When we first took a look at Chart Industries, Inc. (GTLS) in April, the stock was trading around $80.00 a share. The natural gas build-out is a very worthy investment theme going forward and equity market portfolios should have some exposure.
The oil and natural gas industry is a bright spot in today’s economy, and there is genuine economic growth being generated from this sector. With North America gushing with natural gas, the infrastructure necessary to process, transport, and store it is vast and represents a good investment opportunity.
Chart Industries is a company that manufactures specialized storage solutions for liquefied natural gas (LNG), petrochemical and natural gas processing, medical use gases, and related storage equipment. It’s a solid company with a good track record of managing its business.
Now that there is a push to move the glut of natural gas, there is growing demand for LNG processing plants. Chart Industries was recently awarded a contract to build a C100N liquefaction plant for Stabilis FHR Oilfield LNG LLC. The customer plans to use the processing plant to produce 100,000 gallons of LNG per day in the Eagle Ford Shale region in Texas.
Chart Industries said that Stabilis will likely order four additional LNG liquefaction plants, which can produce either 100,000 gallons or 250,000 gallons per day. Chart Industries has already reserved manufacturing time slots for these additional processing plants.
Back in July, the company won an additional order from Kunlun Energy Investment, which is a wholly owned subsidiary of PetroChina Company Limited’s (PTR) Kunlun Energy Limited for self-contained LNG station modules. The latest order was over $50.0 million, and that is on top of a $45.0-million order from the same customer in April. This is the third order over the last few quarters from PetroChina; the most recent was not included in the company’s 2013 second-quarter order backlog.
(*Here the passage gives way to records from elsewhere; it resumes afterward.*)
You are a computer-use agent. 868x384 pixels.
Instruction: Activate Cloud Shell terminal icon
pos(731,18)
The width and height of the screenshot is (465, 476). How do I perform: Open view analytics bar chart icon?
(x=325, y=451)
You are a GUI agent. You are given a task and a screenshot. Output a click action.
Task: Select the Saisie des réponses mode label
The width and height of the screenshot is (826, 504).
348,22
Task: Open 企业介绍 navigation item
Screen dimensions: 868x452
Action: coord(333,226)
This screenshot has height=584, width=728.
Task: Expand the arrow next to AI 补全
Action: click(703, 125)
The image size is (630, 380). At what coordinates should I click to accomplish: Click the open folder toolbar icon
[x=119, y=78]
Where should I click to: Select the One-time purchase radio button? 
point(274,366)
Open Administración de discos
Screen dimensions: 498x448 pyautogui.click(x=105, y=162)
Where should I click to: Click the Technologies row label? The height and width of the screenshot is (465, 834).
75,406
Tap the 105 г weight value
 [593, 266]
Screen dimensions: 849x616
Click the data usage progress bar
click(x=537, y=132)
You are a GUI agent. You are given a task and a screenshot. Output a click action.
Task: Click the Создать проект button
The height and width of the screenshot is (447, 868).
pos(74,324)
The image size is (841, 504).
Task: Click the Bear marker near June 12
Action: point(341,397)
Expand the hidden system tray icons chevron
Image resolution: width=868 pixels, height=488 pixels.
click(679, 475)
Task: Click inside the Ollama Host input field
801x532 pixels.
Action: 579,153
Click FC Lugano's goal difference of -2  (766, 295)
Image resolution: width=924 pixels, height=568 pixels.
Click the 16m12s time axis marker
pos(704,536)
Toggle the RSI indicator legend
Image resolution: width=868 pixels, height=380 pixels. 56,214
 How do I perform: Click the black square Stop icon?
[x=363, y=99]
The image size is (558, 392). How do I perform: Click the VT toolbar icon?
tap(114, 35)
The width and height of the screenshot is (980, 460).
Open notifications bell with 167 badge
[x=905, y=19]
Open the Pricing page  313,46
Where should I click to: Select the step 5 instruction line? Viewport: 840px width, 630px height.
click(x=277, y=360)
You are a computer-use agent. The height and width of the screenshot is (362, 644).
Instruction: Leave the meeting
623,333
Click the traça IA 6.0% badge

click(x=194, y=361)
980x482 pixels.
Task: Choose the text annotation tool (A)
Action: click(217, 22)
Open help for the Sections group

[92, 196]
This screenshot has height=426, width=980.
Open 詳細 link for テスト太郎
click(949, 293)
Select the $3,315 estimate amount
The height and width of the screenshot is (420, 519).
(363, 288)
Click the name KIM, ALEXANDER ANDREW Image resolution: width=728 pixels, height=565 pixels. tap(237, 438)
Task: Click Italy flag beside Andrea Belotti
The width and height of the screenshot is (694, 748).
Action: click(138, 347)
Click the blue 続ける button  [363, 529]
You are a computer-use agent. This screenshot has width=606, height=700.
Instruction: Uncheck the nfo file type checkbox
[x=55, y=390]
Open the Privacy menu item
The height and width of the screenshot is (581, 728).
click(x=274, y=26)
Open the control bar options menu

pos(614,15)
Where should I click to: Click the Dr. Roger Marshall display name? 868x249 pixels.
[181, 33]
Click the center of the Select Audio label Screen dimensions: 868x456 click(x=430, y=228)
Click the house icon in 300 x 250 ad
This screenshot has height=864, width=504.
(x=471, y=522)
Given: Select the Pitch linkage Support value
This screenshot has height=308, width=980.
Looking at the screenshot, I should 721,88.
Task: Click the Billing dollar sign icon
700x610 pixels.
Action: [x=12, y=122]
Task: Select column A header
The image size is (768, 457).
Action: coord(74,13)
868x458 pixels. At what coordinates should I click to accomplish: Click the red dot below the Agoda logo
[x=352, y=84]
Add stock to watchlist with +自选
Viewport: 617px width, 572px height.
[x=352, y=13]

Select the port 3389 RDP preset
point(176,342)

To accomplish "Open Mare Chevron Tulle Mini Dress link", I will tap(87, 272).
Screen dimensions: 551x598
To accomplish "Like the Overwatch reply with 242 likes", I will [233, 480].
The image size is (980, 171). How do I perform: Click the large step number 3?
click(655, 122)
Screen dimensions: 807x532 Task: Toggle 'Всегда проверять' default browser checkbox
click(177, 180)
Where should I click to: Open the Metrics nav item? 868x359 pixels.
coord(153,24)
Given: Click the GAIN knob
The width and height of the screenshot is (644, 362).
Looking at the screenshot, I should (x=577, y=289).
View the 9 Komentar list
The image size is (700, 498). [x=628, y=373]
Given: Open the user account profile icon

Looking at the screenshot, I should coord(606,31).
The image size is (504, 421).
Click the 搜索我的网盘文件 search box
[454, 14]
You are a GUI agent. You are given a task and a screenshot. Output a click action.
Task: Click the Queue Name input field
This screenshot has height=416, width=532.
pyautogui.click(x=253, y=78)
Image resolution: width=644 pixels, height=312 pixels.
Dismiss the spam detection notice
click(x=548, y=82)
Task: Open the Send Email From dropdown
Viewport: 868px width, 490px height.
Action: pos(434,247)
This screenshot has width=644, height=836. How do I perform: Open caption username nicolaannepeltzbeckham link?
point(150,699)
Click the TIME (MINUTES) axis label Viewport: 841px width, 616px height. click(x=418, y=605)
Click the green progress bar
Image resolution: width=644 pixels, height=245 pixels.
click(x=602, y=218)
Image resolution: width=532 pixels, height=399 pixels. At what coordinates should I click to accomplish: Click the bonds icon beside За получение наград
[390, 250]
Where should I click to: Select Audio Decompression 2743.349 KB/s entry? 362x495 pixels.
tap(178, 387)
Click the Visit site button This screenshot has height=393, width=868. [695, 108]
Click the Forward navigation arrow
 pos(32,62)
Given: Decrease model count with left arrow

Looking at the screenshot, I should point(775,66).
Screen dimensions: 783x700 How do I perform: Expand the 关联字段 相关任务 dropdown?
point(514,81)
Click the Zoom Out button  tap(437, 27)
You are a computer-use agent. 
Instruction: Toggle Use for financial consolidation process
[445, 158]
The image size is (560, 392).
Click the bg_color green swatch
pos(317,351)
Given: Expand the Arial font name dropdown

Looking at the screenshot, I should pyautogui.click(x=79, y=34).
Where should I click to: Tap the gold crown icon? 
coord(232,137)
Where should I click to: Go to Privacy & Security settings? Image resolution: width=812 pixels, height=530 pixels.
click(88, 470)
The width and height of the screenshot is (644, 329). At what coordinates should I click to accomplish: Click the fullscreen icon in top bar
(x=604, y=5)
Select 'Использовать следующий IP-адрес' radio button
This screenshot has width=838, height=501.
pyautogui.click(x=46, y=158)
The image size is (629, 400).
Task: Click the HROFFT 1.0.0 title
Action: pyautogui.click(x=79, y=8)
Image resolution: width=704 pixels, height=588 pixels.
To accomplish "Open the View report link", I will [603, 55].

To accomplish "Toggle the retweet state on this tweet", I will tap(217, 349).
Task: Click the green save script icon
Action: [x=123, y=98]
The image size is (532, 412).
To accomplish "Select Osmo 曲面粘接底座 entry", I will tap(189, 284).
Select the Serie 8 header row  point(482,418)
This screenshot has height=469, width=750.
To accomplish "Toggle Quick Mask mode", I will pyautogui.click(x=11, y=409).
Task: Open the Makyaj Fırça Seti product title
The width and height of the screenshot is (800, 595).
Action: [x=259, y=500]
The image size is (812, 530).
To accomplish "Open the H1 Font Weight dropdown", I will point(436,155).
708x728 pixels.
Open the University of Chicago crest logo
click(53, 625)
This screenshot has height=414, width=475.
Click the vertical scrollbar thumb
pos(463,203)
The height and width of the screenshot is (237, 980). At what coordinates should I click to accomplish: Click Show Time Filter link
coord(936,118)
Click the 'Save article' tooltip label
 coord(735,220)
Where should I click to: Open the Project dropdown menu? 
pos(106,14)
Chart Industries is a mature manufacturing company (it also makes cryogenic systems that can freeze down to absolute zero or -459 degrees Fahrenheit), and its order backlog is a very important financial metric. (See “Consumers Vulnerable as Oil Earnings Flourish.”)
The company has made some acquisitions lately, which have boosted revenues, but it’s very apparent in the company’s financial documents that revenues related to natural gas and LNG applications are growing. Orders related to distribution and storage products in the second quarter of 2013 were $222 million compared to $133 million in the first quarter of this year, which is a big deal.
Monetary policy is still the major arbiter for the stock market, but what a company reports about its operations can be used as a predictor. I think the oil and natural gas build-out is an investment theme with real staying power, possibly even for the rest of this decade. Equity investors could do well with some exposure to this market sector.
The production glut continues, which is why distribution and storage is such a strong theme for true business growth. I still view natural gas as a great multiyear buy low/sell high investment opportunity.